## What the task requires
Copy out the data in full, keeping each line exactly as it reads.

## Stored entries
BEGIN
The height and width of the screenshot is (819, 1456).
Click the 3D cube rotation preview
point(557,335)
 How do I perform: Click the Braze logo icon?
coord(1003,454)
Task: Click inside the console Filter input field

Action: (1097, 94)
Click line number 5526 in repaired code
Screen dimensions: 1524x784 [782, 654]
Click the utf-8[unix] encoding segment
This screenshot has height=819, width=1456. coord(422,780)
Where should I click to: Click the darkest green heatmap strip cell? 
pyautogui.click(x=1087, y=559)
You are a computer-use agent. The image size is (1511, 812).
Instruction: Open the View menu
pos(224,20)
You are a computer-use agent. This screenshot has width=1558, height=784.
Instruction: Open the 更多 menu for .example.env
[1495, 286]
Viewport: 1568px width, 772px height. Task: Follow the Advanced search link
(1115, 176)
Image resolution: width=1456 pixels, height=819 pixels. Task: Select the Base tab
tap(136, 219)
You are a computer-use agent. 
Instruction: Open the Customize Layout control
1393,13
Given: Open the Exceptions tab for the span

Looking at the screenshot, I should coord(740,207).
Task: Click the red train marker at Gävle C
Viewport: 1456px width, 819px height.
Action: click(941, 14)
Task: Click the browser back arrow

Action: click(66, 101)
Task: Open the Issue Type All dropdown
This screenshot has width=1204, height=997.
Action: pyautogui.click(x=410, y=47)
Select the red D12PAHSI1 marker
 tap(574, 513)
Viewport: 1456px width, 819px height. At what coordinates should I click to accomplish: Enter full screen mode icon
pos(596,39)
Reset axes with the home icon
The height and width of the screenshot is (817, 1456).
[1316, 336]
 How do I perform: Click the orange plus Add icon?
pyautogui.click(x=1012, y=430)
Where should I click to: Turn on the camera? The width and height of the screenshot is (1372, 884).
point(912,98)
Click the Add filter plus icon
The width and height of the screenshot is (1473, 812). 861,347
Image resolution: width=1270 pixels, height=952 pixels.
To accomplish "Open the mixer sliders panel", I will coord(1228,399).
END
## Answer
The height and width of the screenshot is (819, 1456).
Click the 3D cube rotation preview
point(557,335)
 How do I perform: Click the Braze logo icon?
coord(1003,454)
Task: Click inside the console Filter input field

Action: (1097, 94)
Click line number 5526 in repaired code
Screen dimensions: 1524x784 [782, 654]
Click the utf-8[unix] encoding segment
This screenshot has height=819, width=1456. coord(422,780)
Where should I click to: Click the darkest green heatmap strip cell? 
pyautogui.click(x=1087, y=559)
You are a computer-use agent. The image size is (1511, 812).
Instruction: Open the View menu
pos(224,20)
You are a computer-use agent. This screenshot has width=1558, height=784.
Instruction: Open the 更多 menu for .example.env
[1495, 286]
Viewport: 1568px width, 772px height. Task: Follow the Advanced search link
(1115, 176)
Image resolution: width=1456 pixels, height=819 pixels. Task: Select the Base tab
tap(136, 219)
You are a computer-use agent. 
Instruction: Open the Customize Layout control
1393,13
Given: Open the Exceptions tab for the span

Looking at the screenshot, I should coord(740,207).
Task: Click the red train marker at Gävle C
Viewport: 1456px width, 819px height.
Action: click(941, 14)
Task: Click the browser back arrow

Action: click(66, 101)
Task: Open the Issue Type All dropdown
This screenshot has width=1204, height=997.
Action: pyautogui.click(x=410, y=47)
Select the red D12PAHSI1 marker
 tap(574, 513)
Viewport: 1456px width, 819px height. At what coordinates should I click to accomplish: Enter full screen mode icon
pos(596,39)
Reset axes with the home icon
The height and width of the screenshot is (817, 1456).
[1316, 336]
 How do I perform: Click the orange plus Add icon?
pyautogui.click(x=1012, y=430)
Where should I click to: Turn on the camera? The width and height of the screenshot is (1372, 884).
point(912,98)
Click the Add filter plus icon
The width and height of the screenshot is (1473, 812). 861,347
Image resolution: width=1270 pixels, height=952 pixels.
To accomplish "Open the mixer sliders panel", I will coord(1228,399).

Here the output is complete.